Monte Carlo Study of Non-diffusive Relaxation of A Transient Thermal Grating in Thin Membranes
Lingping Zeng, Vazrik Chiloyan, Samuel Huberman, Alex A. Maznev,, Jean-Philippe M. Peraud, Nicolas G. Hadjiconstantinou, Keith A. Nelson, Gang, Chen

TL;DR
This study rigorously analyzes how boundary scattering affects non-diffusive thermal relaxation in thin membranes using multidimensional phonon Boltzmann equations, revealing limitations of existing models and aligning simulations with experimental data.
Contribution
It provides a comprehensive multidimensional analysis of thermal relaxation in membranes, highlighting the failure of simplified models and validating spectral Boltzmann simulations against experiments.
Findings
Gray Boltzmann simulations show existing models fail for membranes with thickness comparable to phonon MFP.

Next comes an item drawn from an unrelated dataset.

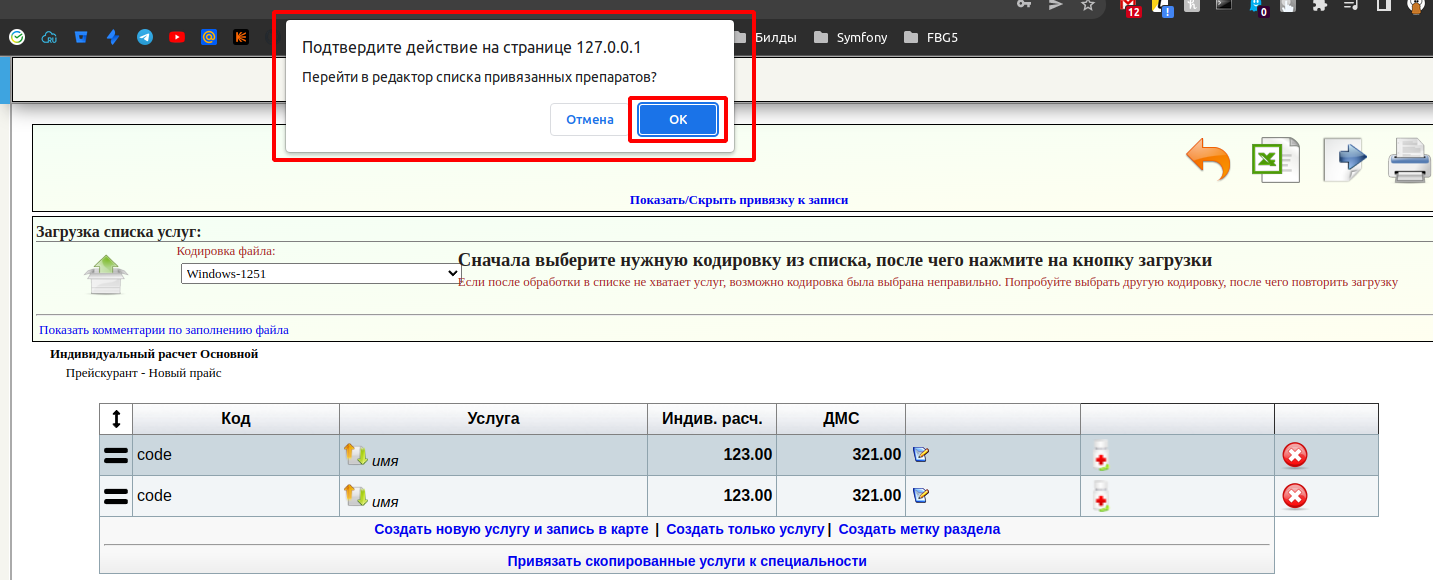This screenshot has width=1433, height=580.
Task: Open linked medicines for the first row
Action: (x=1101, y=455)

Spectral Boltzmann simulations yield effective thermal conductivities matching experimental results.
Boundary scattering significantly influences non-diffusive thermal relaxation in nanostructured membranes.
Abstract
The impact of boundary scattering on non-diffusive thermal relaxation of a transient grating in thin membranes is rigorously analyzed using the multidimensional phonon Boltzmann equation. The gray Boltzmann simulation results indicate that approximating models derived from previously reported one-dimensional relaxation model and Fuchs-Sondheimer model fail to describe the thermal relaxation of membranes with thickness comparable with phonon mean free path. Effective thermal conductivities from spectral Boltzmann simulations completely free of any fitting parameters are shown to agree reasonably well with experimental results. These findings are important for improving our fundamental understanding of non-diffusive thermal transport in membranes and other nanostructures.